A couple of times this year, ICANN has supplemented its regular email public comment periods with quicker, easier point-and-click surveys.
I assume they were designed to more clearly communicate the issues and increase response rates. In some respects they seem to have been a success, in others, not so much.
First, the Win.
Of the two comment periods I’ve looked at – on the Post-Expiration Domain Name Recovery policy and ICANN’s public meetings strategy – response rates were definitely up on what you would normally expect to see.
The PEDNR report solicited 10 regular email comments and a whopping 412 survey responses. The meetings survey had three emailed comments and 297 survey responses.
Judging from the PEDNR summary and analysis report, which breaks down the actual responses, the majority of respondents had something of value to say for most of the questions posed.
(It also reveals that I was the first person to take the survey. Take that, Kirikos!)
The majority of responses came from Germanic-sounding names, so I’m guessing there was some outreach in a German-language forum somewhere. Due to this fact, some respondents confessed to not fully understanding some of the English-only questions.
Now, the Fail.
The survey conducted to gauge feeling on ICANN policy for deciding meeting locations has produced some incomprehensible data. Take this, for example:
Considerations in choosing a host city
246 voters replied:
591 or 40% felt that Facilities were most important
399 or 27% felt that Convenience of meeting location and cost for both ICANN and attendees most important
495 or 33% felt that Safety and Security were most important
So… 246 people voted, but 1,485 votes are tallied?
A few more questions had similar anomalies in their results, rendering the data pretty much worthless.

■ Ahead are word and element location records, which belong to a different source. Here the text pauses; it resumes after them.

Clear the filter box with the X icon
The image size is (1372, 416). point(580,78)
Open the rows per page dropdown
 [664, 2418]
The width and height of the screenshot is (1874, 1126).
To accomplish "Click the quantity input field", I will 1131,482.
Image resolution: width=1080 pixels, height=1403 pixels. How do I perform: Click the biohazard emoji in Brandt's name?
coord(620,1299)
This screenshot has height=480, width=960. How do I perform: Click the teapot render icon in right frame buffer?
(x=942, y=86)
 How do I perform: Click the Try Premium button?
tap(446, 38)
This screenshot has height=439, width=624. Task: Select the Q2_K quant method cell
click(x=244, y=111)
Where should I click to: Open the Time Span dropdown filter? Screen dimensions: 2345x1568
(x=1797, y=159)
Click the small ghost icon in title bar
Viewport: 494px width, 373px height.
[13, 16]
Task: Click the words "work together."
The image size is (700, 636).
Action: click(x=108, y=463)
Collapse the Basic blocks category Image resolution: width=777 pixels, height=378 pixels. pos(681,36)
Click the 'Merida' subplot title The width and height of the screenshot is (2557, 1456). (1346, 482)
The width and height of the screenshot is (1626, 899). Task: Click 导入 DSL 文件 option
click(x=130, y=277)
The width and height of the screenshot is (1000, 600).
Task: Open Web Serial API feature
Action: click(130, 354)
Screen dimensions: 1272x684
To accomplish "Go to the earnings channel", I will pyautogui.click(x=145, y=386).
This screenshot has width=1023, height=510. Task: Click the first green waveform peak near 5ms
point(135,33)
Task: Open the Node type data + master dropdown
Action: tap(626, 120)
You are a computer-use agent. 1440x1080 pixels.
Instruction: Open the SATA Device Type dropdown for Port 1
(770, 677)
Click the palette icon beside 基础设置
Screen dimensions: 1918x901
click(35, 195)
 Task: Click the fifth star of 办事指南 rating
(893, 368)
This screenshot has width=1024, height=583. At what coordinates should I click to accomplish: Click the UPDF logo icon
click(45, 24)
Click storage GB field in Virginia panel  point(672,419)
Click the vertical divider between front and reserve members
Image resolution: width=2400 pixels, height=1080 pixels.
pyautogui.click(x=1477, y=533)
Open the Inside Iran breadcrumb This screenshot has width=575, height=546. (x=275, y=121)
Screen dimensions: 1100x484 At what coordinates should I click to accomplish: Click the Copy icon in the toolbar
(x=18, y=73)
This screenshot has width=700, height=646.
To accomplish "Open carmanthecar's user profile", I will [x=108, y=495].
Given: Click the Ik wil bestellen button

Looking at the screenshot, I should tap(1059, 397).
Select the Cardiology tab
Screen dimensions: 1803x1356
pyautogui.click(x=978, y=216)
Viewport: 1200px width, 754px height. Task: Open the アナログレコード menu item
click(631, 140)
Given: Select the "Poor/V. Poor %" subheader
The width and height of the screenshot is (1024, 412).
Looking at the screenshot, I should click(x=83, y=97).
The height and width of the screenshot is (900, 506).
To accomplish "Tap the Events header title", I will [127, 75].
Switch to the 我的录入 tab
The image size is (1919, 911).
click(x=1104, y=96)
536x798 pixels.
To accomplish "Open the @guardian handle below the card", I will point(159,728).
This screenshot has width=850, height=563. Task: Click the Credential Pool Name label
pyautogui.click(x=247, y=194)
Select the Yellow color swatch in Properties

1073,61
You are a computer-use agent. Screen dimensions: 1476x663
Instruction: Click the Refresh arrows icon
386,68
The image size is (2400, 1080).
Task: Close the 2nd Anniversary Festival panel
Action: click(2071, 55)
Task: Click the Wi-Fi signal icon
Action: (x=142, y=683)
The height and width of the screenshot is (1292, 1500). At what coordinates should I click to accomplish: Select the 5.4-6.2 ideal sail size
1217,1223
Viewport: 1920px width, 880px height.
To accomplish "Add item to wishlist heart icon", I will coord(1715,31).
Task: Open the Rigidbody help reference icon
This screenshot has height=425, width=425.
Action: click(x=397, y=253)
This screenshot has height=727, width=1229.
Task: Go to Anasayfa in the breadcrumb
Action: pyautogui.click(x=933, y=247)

It’s reproduced by ICANN regardless, and without comment.
I suspect the survey provider, BigPulse, may have some of the blame, although it can’t have helped that the ICANN survey itself was reportedly highly confusing.
The PEDNR survey was conducted using Zoomerang. I do not recall having any trouble using it.
On balance I’d say that, teething troubles aside, surveys make a nice complement to public comment periods, provided that, due to the risk of “framing”, they do not carry too much weight.